Geneva’s SBD system was developed specifically to assist nurses and paramedics in the assessment of emergency calls. It is a mixed system between the protocol-driven system and the guideline-driven system.
The performance of this dispatch system specifically based on symptom assessment (the SBD system) does not appear to be superior to other emergency medical dispatch systems that use the same reference standard. Accurately identifying the symptoms presented by patients during the emergency call and measuring the severity prevalence for each symptom are essential for interpreting predictive values and comparing emergency medical dispatch systems. Implementing specific assessment protocols for each symptom can improve the accuracy of the symptom-based dispatch system.

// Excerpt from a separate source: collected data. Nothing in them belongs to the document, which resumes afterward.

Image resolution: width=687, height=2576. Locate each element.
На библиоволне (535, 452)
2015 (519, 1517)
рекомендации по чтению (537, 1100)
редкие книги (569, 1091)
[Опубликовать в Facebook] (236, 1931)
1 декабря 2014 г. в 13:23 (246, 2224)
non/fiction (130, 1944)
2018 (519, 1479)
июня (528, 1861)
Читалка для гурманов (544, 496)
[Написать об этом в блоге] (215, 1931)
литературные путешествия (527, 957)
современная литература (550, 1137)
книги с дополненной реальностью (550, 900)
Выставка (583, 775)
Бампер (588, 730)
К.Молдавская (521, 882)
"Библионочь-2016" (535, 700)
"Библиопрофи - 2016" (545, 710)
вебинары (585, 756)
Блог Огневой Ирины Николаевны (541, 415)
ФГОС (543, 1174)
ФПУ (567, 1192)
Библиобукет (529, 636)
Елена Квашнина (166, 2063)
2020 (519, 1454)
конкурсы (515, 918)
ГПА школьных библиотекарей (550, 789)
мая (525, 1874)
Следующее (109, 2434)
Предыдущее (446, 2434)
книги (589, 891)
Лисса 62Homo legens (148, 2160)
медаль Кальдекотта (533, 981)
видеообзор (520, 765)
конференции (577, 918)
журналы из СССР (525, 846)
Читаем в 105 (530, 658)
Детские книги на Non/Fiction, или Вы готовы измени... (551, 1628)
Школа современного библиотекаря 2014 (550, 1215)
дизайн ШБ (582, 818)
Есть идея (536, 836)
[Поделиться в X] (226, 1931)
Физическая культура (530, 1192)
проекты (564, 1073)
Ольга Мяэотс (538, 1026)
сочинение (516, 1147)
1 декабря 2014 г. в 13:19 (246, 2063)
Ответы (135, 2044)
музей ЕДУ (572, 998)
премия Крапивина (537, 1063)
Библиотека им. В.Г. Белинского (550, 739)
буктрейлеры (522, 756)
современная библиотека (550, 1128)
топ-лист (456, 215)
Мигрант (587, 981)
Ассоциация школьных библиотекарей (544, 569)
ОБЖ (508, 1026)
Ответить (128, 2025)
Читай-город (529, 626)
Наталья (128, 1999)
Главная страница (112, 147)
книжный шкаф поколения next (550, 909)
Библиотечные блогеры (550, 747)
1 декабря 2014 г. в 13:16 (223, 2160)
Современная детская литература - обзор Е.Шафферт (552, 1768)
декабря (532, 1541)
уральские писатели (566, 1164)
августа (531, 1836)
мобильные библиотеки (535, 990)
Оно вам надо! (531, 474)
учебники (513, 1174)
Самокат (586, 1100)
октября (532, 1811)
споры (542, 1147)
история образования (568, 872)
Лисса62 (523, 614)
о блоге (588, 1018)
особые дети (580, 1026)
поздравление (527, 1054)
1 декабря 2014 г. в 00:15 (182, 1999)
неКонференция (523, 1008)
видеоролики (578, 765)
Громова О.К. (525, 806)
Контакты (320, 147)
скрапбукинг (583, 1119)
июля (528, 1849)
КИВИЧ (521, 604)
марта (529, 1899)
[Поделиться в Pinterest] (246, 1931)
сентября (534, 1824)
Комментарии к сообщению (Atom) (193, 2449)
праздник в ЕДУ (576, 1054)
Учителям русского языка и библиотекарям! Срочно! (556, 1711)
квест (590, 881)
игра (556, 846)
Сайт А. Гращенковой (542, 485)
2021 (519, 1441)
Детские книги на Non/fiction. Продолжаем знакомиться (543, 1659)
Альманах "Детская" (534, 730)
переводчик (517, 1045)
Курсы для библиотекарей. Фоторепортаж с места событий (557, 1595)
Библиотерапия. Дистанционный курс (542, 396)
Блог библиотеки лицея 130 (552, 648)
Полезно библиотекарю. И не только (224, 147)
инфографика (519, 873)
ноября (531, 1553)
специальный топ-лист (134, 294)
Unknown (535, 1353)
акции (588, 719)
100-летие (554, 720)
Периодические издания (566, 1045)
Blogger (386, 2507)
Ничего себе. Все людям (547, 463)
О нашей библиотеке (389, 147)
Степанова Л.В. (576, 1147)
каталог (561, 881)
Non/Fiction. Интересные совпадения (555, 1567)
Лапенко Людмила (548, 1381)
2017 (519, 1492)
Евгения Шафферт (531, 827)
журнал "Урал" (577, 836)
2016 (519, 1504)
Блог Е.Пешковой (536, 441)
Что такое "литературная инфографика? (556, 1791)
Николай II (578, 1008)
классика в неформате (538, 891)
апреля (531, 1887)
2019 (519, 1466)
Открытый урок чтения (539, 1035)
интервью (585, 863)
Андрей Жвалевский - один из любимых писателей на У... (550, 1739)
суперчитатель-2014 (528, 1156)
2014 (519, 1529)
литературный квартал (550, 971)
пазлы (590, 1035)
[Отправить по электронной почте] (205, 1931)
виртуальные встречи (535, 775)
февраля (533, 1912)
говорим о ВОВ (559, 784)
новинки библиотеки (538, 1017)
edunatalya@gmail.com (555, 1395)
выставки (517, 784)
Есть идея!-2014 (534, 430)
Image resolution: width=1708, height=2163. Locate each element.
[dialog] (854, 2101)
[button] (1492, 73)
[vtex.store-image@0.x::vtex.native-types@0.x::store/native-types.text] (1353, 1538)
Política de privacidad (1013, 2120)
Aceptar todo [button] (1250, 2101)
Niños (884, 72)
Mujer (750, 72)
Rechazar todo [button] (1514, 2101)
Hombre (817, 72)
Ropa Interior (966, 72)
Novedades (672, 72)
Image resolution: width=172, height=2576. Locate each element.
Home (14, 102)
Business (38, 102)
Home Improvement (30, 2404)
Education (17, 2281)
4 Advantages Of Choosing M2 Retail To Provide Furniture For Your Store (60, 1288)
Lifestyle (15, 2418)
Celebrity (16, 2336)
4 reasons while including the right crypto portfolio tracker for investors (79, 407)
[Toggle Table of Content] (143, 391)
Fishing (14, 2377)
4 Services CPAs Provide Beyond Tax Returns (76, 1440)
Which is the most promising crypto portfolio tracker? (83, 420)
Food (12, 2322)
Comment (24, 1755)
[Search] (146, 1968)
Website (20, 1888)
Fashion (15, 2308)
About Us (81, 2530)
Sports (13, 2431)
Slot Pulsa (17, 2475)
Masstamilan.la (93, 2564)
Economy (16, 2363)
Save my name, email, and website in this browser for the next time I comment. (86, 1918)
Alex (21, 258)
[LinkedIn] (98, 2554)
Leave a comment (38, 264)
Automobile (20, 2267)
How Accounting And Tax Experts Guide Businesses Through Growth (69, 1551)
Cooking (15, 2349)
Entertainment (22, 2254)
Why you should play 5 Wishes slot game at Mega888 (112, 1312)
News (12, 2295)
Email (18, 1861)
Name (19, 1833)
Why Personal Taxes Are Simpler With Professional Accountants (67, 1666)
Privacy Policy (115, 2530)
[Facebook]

Therefore, we propose that the development of new specific assessment protocols for each of the 53 symptoms should be continued and assessed.
The performance of emergency medical dispatching should be comparable to a universally agreed reference standard. The “dichotomized NACA scale” reference standard remains imperfect. It should be possible to compare the assessment scale used during the emergency call with an identical scale once the ambulance arrives at the intervention site.
Describing the symptoms presented by patients during emergency calls and measuring the quality of the assessments made should be the rule in emergency medical communication centres, not the exception. Future research is required to specify the reference standard and describe the rules to be applied to compare different emergency medical dispatching systems in a reliable manner.